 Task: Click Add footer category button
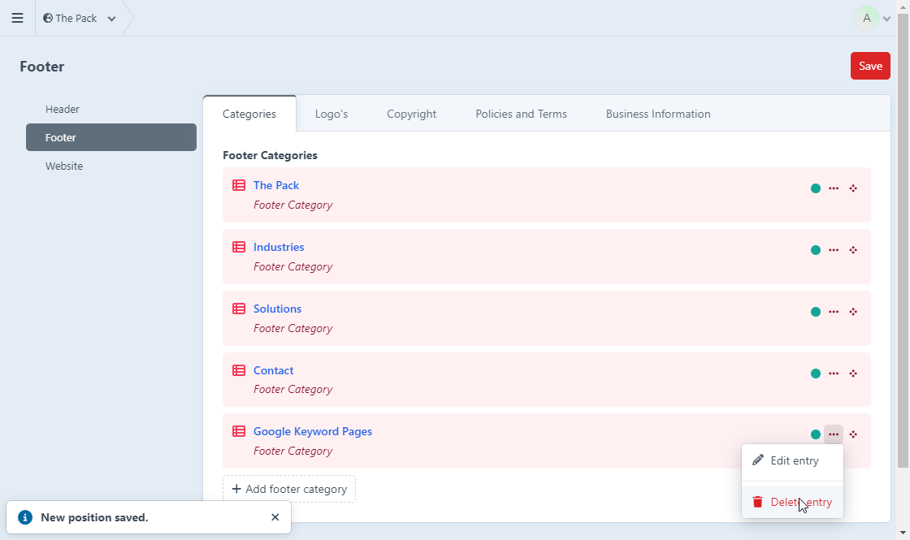click(x=289, y=489)
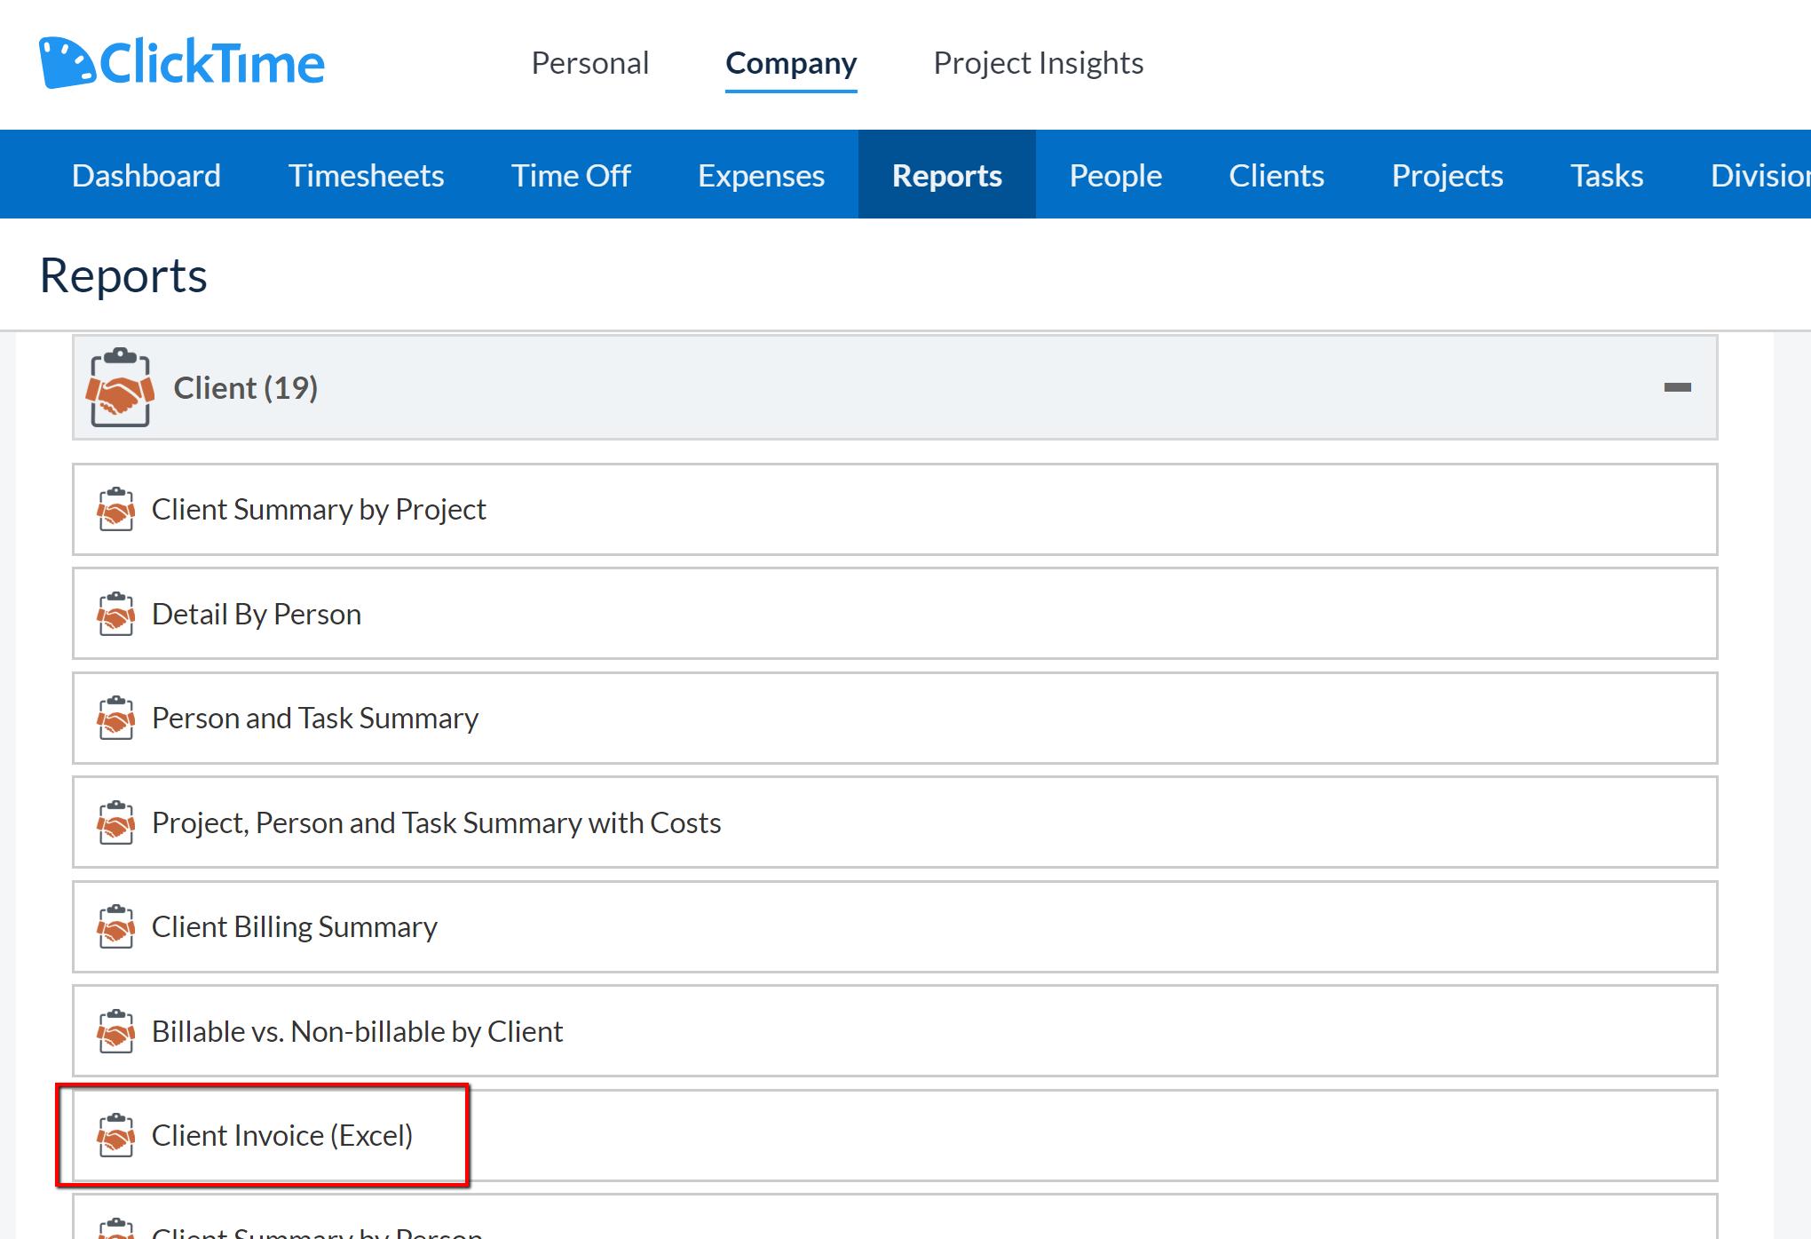
Task: Click the handshake icon beside Client (19)
Action: click(121, 389)
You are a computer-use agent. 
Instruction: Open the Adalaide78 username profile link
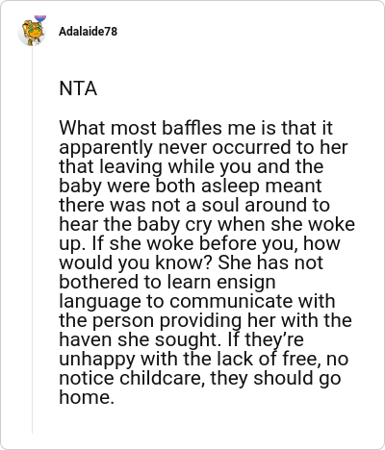pos(89,32)

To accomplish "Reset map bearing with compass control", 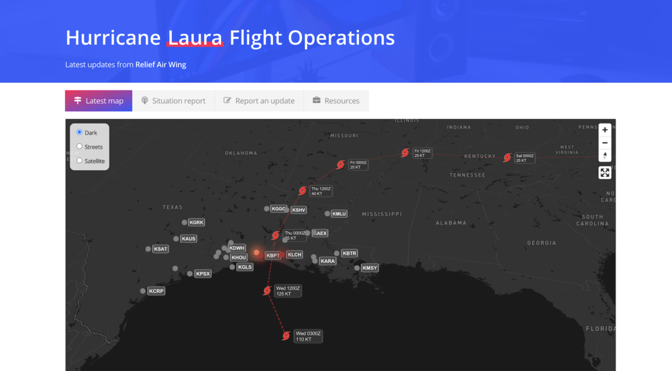I will [x=604, y=156].
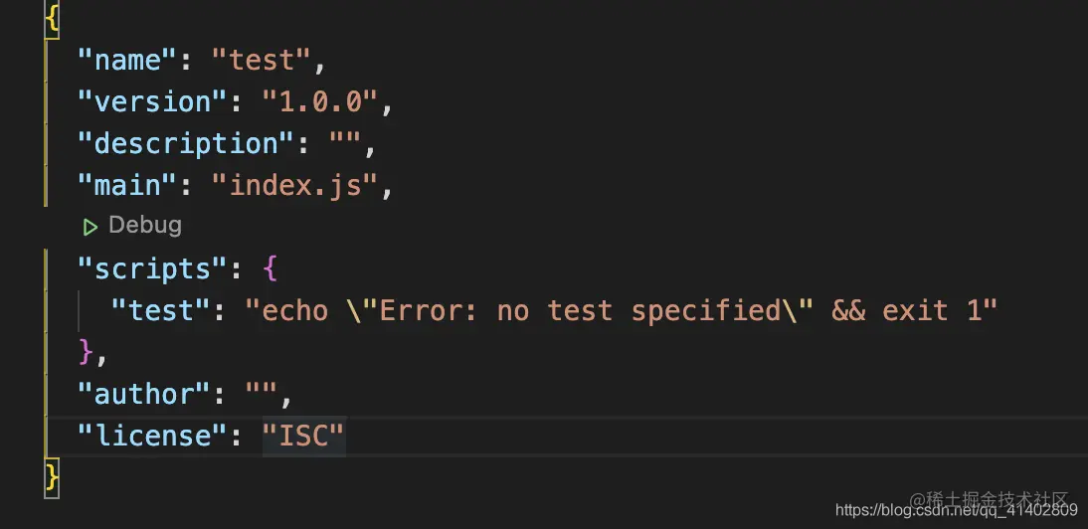Screen dimensions: 1088x529
Task: Click the green Debug play triangle icon
Action: [91, 226]
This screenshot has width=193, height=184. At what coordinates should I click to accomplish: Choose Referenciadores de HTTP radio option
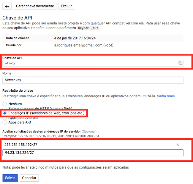click(x=4, y=109)
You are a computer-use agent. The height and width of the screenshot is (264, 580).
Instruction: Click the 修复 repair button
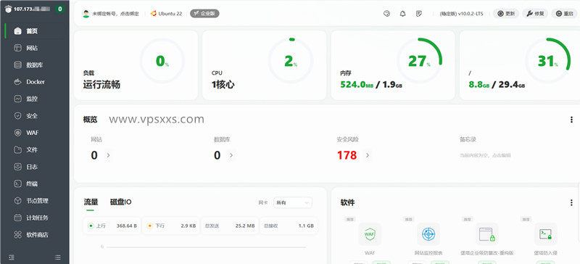coord(535,14)
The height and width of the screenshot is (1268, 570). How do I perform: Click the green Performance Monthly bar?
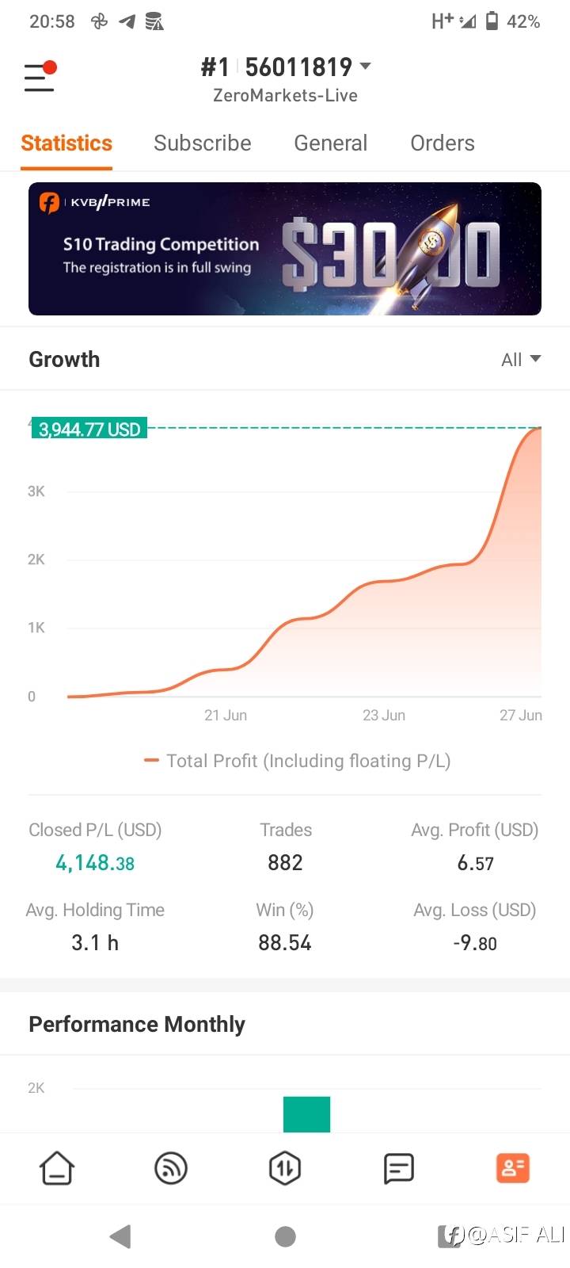pyautogui.click(x=306, y=1114)
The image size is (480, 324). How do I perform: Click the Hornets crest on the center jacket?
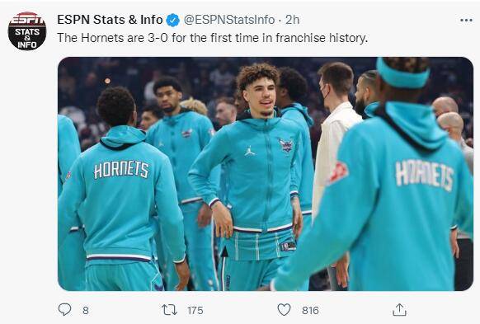pyautogui.click(x=286, y=146)
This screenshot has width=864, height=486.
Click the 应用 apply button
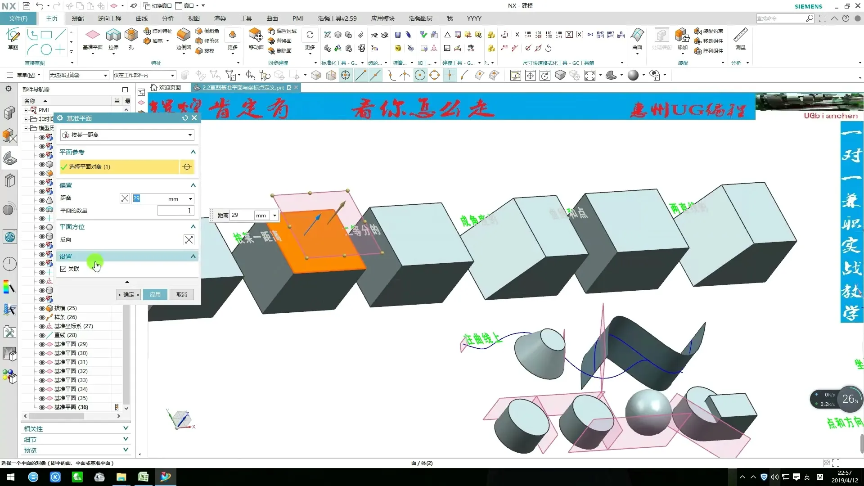pyautogui.click(x=155, y=295)
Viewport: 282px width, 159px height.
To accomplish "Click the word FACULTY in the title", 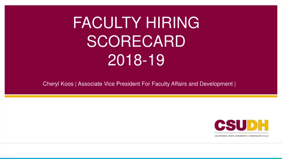I will 107,22.
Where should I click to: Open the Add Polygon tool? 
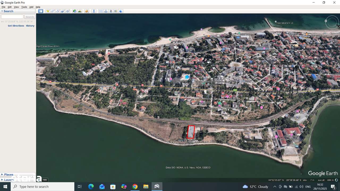[53, 11]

====

> _Work to complete_
Reproduce verbatim the stretch of the material from the line containing "This screenshot has width=193, height=184." through the line containing "coord(535,14)", omitting the pictures.

> _Answer for this exercise_
This screenshot has width=193, height=184. At what coordinates should I click to accomplish: Choose Referenciadores de HTTP radio option
click(x=4, y=109)
You are a computer-use agent. The height and width of the screenshot is (264, 580).
Instruction: Click the 修复 repair button
coord(535,14)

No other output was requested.